Search code examples
pythontensorflowkerastensorflow-datasetstf.keras

How to attach or get filenames from MapDataset from image_dataset_from_directory() in Keras?


I am training convolutional autoencoder and I have this code for loading data (images):

train_ds = tf.keras.preprocessing.image_dataset_from_directory(
    'path/to/images',
    image_size=image_size
)
normalization_layer = layers.experimental.preprocessing.Rescaling(1./255)

def adjust_inputs(images, labels):
    return normalization_layer(images), normalization_layer(images)

normalized_train_ds = train_ds.map(adjust_inputs)

As I don't need class labels but images itself as Y, I am mapping function adjust_inputs to dataset.
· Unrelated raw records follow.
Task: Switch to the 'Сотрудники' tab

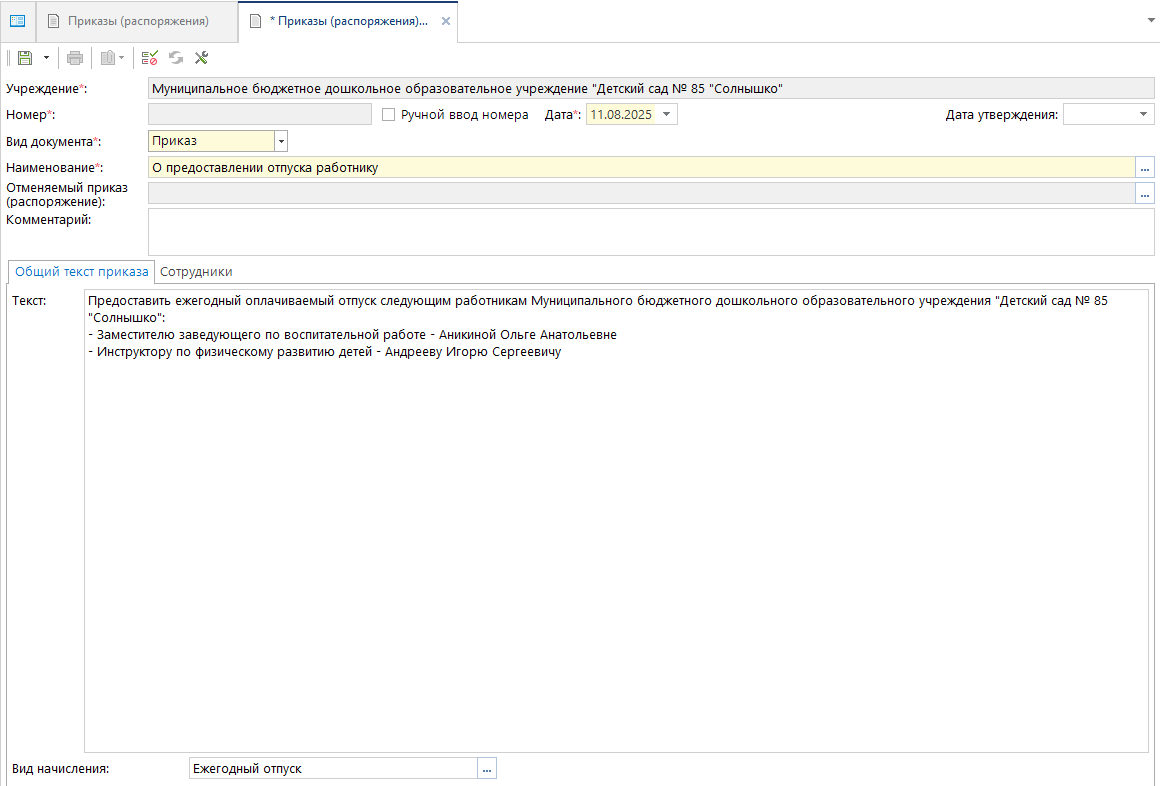Action: [x=196, y=271]
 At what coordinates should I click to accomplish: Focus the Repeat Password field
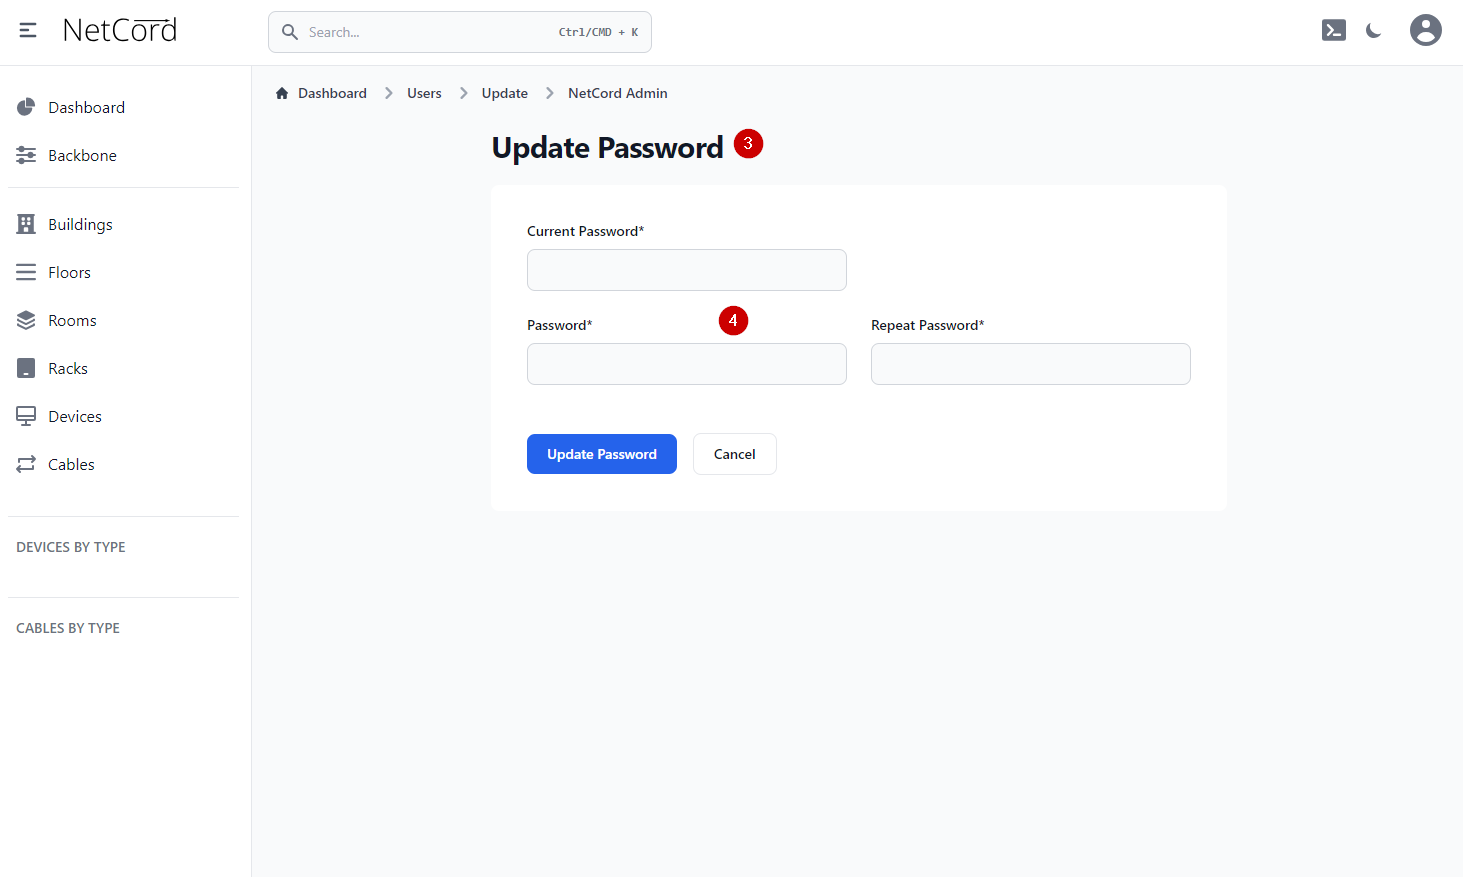1030,364
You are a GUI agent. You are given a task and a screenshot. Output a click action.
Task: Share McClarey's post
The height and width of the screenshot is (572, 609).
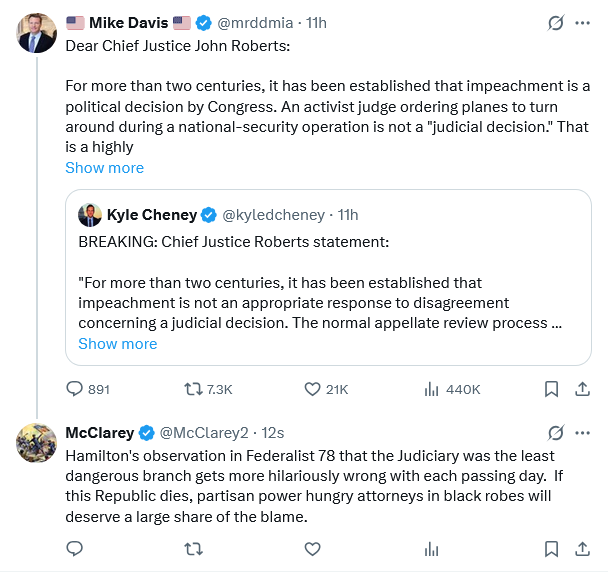[x=583, y=548]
But now when I try to access attribute filenames, I get error: AttributeError: 'MapDataset' object has no attribute 'filenames'. That is logical, because MapDataset is not Dataset.

How would I attach or get filenames of loaded images that are in my Dataset?

I am really surprised that there is not an easier interface for this, this looks like pretty common thing.


Solution

  • Just in case you want to add the filepaths as part of your dataset:

    import tensorflow as tf
    import pathlib
    import matplotlib.pyplot as plt
    
    dataset_url = "https://storage.googleapis.com/download.tensorflow.org/example_images/flower_photos.tgz"
    data_dir = tf.keras.utils.get_file('flower_photos', origin=dataset_url, untar=True)
    data_dir = pathlib.Path(data_dir)
    
    batch_size = 32
    train_ds = tf.keras.utils.image_dataset_from_directory(data_dir, shuffle=False, batch_size=batch_size)
    
    normalization_layer = tf.keras.layers.Rescaling(1./255)
    def change_inputs(images, labels, paths):
      x = normalization_layer(images)
      return x, x, tf.constant(paths)
    
    normalized_ds = train_ds.map(lambda images, labels: change_inputs(images, labels, paths=train_ds.file_paths))
    
    images, images, paths = next(iter(normalized_ds.take(1)))
    
    image = images[0]
    path = paths[0]
    print(path)
    plt.imshow(image.numpy())
    
    Found 3670 files belonging to 5 classes.
    tf.Tensor(b'/root/.keras/datasets/flower_photos/daisy/100080576_f52e8ee070_n.jpg', shape=(), dtype=string)
    <matplotlib.image.AxesImage at 0x7f9b113d1a10>
    

    enter image description here

    You will have to just make sure to you use the same batch size for the paths.